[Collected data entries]
-=-=-
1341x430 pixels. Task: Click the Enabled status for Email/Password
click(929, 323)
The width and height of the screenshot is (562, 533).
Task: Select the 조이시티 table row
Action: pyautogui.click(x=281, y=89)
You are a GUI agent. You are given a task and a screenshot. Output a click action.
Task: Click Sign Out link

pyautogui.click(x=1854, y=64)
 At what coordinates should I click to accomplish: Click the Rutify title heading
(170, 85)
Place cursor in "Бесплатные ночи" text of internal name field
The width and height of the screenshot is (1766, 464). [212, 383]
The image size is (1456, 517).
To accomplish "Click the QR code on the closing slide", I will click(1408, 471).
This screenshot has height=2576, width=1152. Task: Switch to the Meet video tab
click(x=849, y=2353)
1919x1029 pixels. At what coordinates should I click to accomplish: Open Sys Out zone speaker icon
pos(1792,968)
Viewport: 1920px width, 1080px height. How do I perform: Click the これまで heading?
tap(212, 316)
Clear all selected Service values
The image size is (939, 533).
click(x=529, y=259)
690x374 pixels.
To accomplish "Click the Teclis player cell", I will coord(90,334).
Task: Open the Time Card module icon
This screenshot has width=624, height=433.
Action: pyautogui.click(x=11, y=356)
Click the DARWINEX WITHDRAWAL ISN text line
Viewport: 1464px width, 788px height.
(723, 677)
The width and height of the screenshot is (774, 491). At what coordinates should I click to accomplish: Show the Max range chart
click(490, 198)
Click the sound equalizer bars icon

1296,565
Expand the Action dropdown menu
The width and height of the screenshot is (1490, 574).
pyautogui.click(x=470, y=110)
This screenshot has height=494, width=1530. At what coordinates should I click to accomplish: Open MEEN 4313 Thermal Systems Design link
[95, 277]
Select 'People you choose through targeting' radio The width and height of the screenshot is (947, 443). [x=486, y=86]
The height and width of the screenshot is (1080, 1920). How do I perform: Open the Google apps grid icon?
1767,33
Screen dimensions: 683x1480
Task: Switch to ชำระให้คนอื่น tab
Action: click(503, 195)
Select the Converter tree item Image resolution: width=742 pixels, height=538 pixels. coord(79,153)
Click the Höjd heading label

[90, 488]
-=-=-
* _Problem to work on_
Set the lines down exactly as they stand, beginning at the one that contains "The width and height of the screenshot is (774, 491)." and stopping after the last line of the entries above.

* _Finished task_
The width and height of the screenshot is (774, 491). At what coordinates should I click to accomplish: Show the Max range chart
click(490, 198)
Click the sound equalizer bars icon

1296,565
Expand the Action dropdown menu
The width and height of the screenshot is (1490, 574).
pyautogui.click(x=470, y=110)
This screenshot has height=494, width=1530. At what coordinates should I click to accomplish: Open MEEN 4313 Thermal Systems Design link
[95, 277]
Select 'People you choose through targeting' radio The width and height of the screenshot is (947, 443). [x=486, y=86]
The height and width of the screenshot is (1080, 1920). How do I perform: Open the Google apps grid icon?
1767,33
Screen dimensions: 683x1480
Task: Switch to ชำระให้คนอื่น tab
Action: click(503, 195)
Select the Converter tree item Image resolution: width=742 pixels, height=538 pixels. coord(79,153)
Click the Höjd heading label

[90, 488]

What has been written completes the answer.